ソフトウェア研究者の私がどうやってインターネットで論文を検索し,入手しているかということを書いてみたいとおもいます. 検索するとき,おもなソースはつぎの 3 つです.
コンピュータやネットワークの研究開発をしている関係上,これらの分野の論文を 検索・入手する必要性にせまられることがおおいのです. インターネット上で論文を検索したり入手したりできるようになるまえは,いまからおもうと論文の検索や入手はたいへんでした. 企業の研究所につとめている私には,関連するジャーナルや会議録などを直接,網羅的にみることはできません. カバーしている分野がひろいわりに予算はかぎられているからです. 私が入社した当時は文献検索にはかなりの費用がかかりましたし,文献のコピーを入手するにはさらに費用が必要でした. いまでも購読していないジャーナル論文などの入手に費用がかかることにかわりはありませんが,必要な論文の大半はインターネットからただちに入手することができるようになりました.
ほしい論文が特定できないときや出版元がわからないときはまず Google でさがせばよいのですが, ACM とわかっていれば ACM Digital Library,IEEE とわかっていれば IEEExplore をさがすことができます. ACM のばあいは 100 ドル強はらえばすべての論文がアクセスできるので, (会社も契約しているが) 個人でもアクセスできてよいとおもいます. IEEE にはソサエティごとの電子図書館もあり,それは 100 ドル程度のコストですが,私のばあい興味が複数のソサエティにまたがっているので,個人で全部ははらいきれません. したがって,会社が契約している IEEExplore から IEEE に関するすべての論文を入手しています.
ACM や IEEE からはアクセスできない論文のうちのある程度の部分は CiteSeer でアクセスすることができます. 最終版の論文は出版社などが権利をもっていてアクセスできなくても,ふるい版の 論文が大学のテクニカル・レポートなどのかたちでアクセスできて,とりあえずはそれで情報をえることができることがおおいのです. CiteSeer のよいところは,論文どうしの参照関係や関連にしたがって論文をたどっていけることであり,キーワードだけではさがせない関連文献をみつけるには非常に有効です.

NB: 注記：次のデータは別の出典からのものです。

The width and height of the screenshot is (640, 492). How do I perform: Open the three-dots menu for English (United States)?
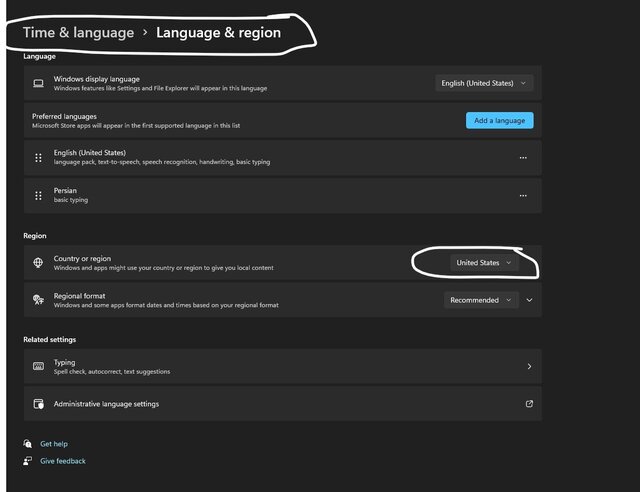pyautogui.click(x=522, y=158)
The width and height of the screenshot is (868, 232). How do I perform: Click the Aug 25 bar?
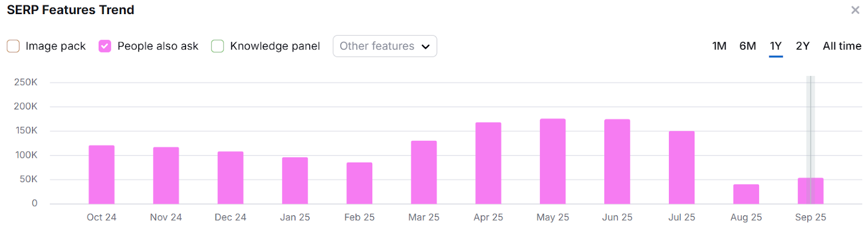tap(746, 194)
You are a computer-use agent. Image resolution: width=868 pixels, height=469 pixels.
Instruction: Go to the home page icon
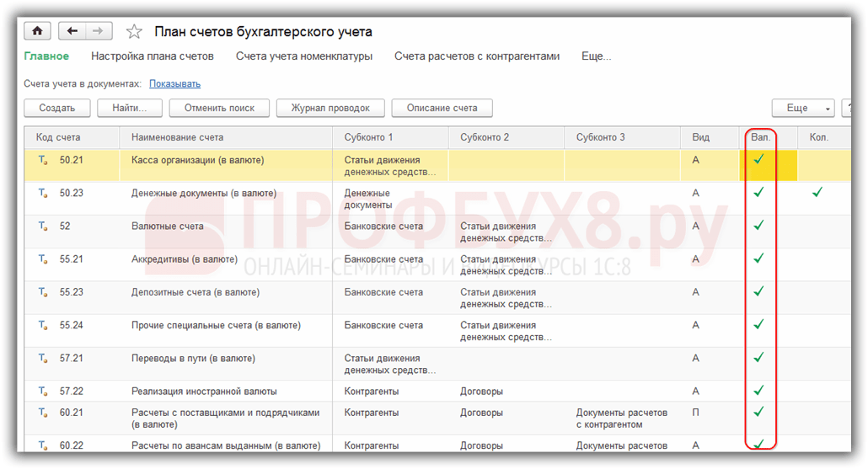coord(37,31)
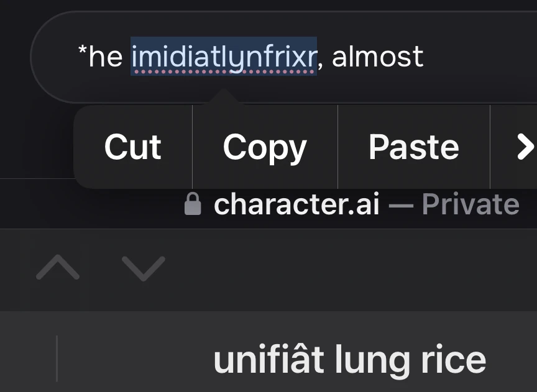
Task: Click empty message box space after "almost"
Action: click(x=479, y=57)
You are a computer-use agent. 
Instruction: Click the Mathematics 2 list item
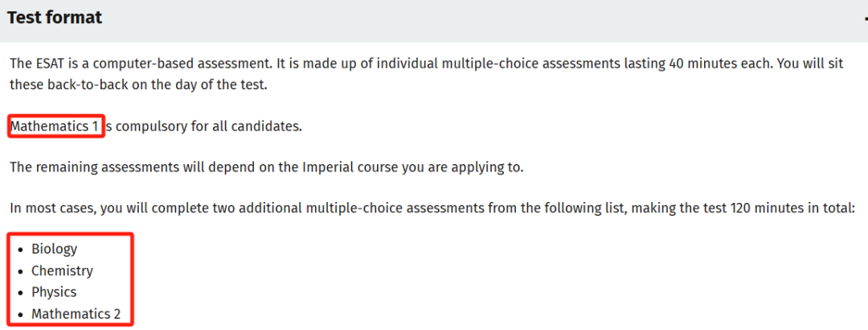[76, 314]
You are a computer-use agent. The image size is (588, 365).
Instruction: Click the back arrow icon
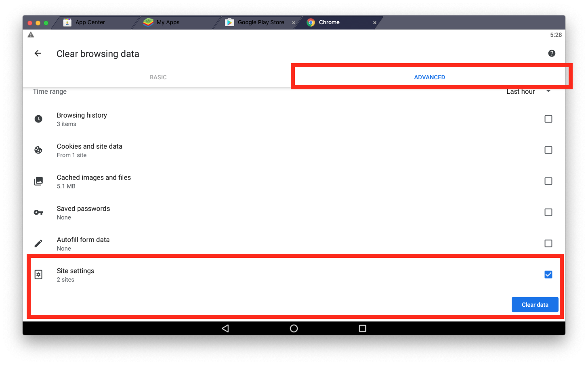pos(38,53)
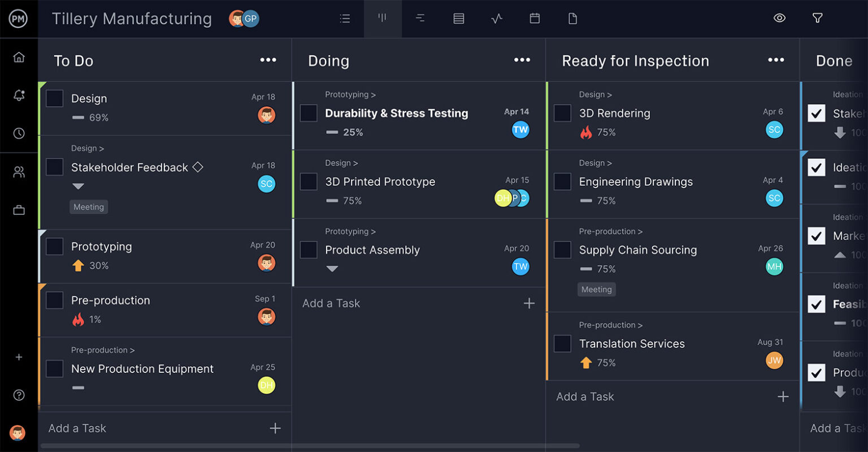Select the Team icon in the left sidebar
This screenshot has height=452, width=868.
pos(19,172)
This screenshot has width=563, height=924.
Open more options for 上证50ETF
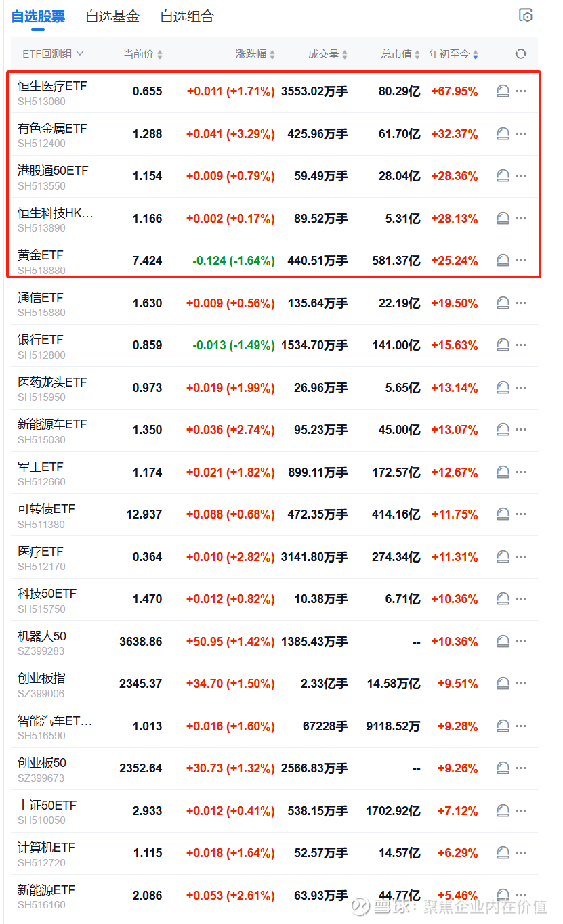pos(521,811)
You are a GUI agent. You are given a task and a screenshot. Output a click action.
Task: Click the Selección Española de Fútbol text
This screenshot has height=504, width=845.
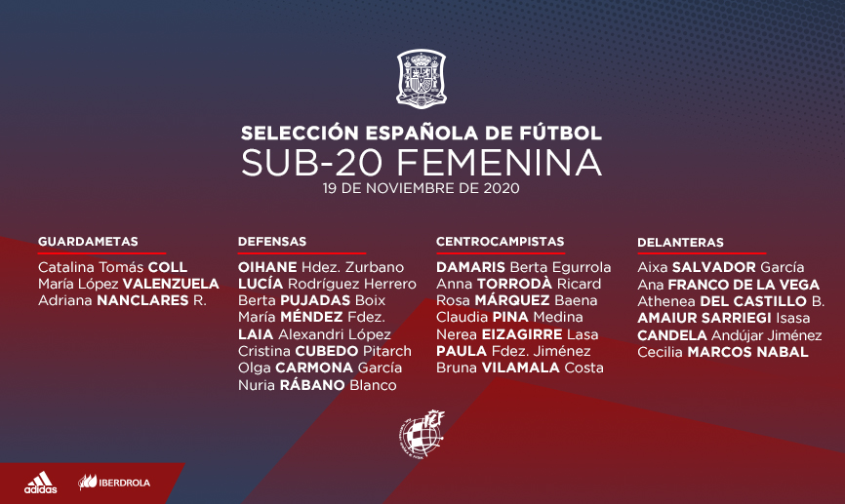click(x=422, y=132)
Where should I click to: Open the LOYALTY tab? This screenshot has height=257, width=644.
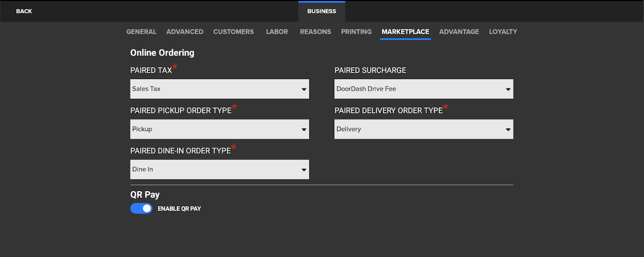pyautogui.click(x=503, y=32)
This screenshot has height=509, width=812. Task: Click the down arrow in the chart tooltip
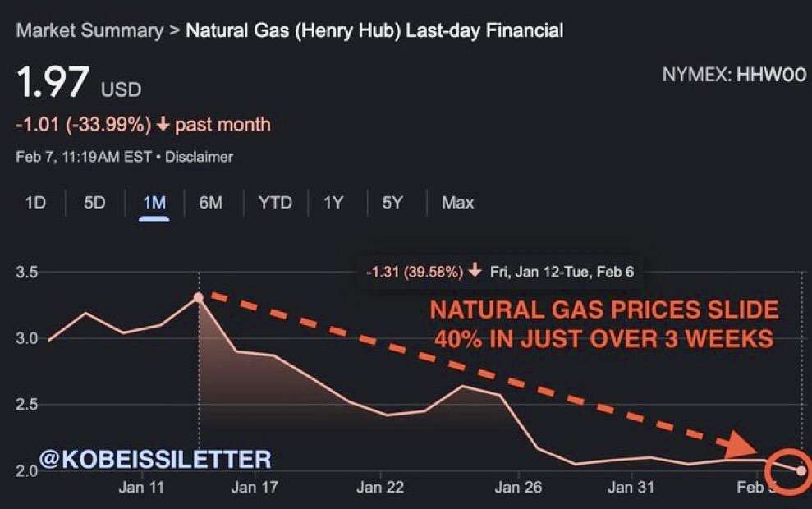coord(475,272)
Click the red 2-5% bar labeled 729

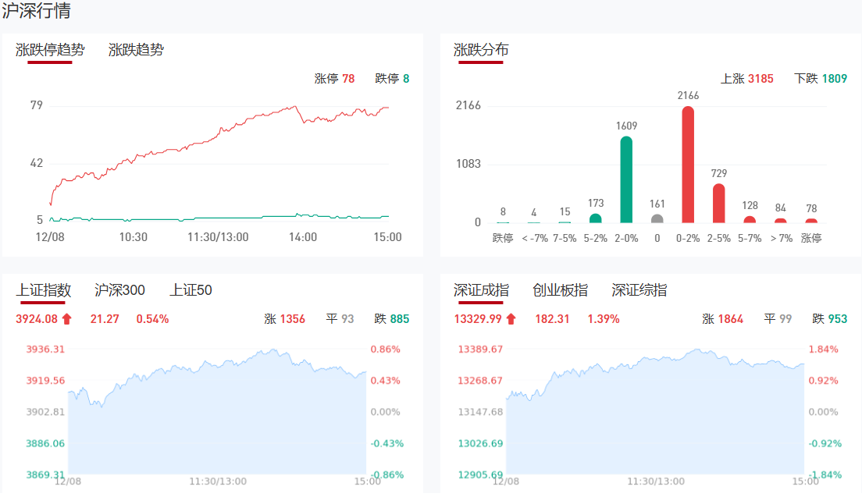click(718, 204)
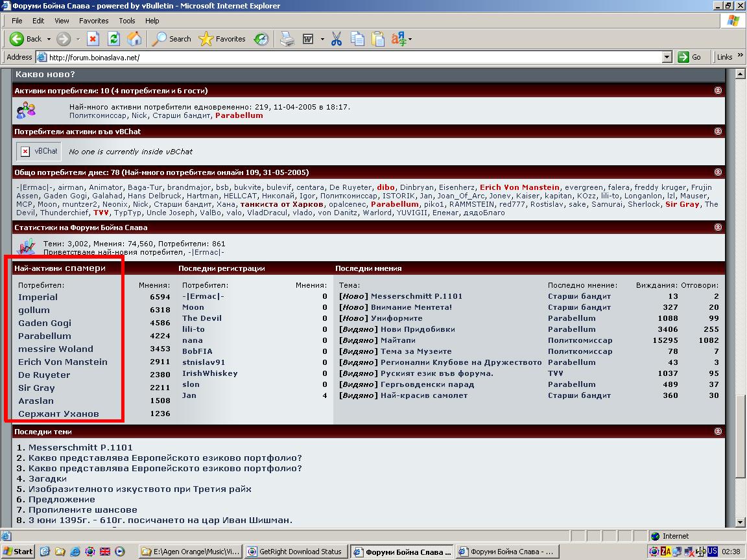Open the History toolbar icon
747x560 pixels.
pos(261,39)
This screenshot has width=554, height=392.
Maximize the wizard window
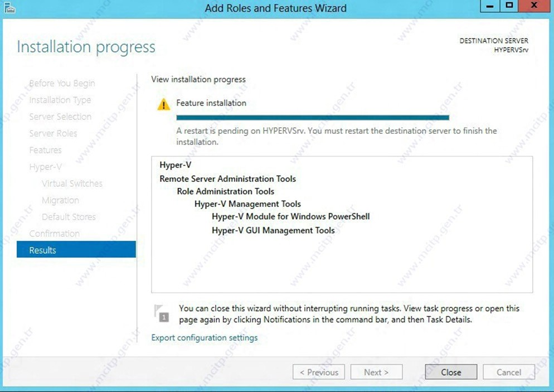(x=509, y=7)
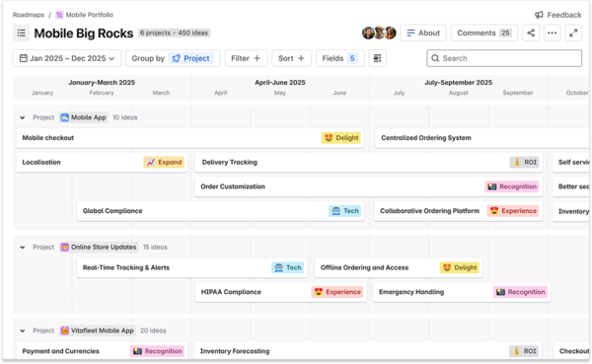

ほかにももっとちいさな情報源はいろいろありますが,そういう低コストの情報源からはどうしても入手できないものだけ,より高コストの,あるいは時間がかかる情報源から入手すればよいとおもいます. 最近は,米国のジャーナルなど,会社の図書室にある文献でもコピーするには著作権料をはらわなければならないので,Web から入手するよりコストがかかります.
追記
上記の文を書いたあと,Google Scholar をつかう機会がありました. CiteSeer ではみつけられなかった 論文をいろいろみつけて,これもつかう価値があると感じました.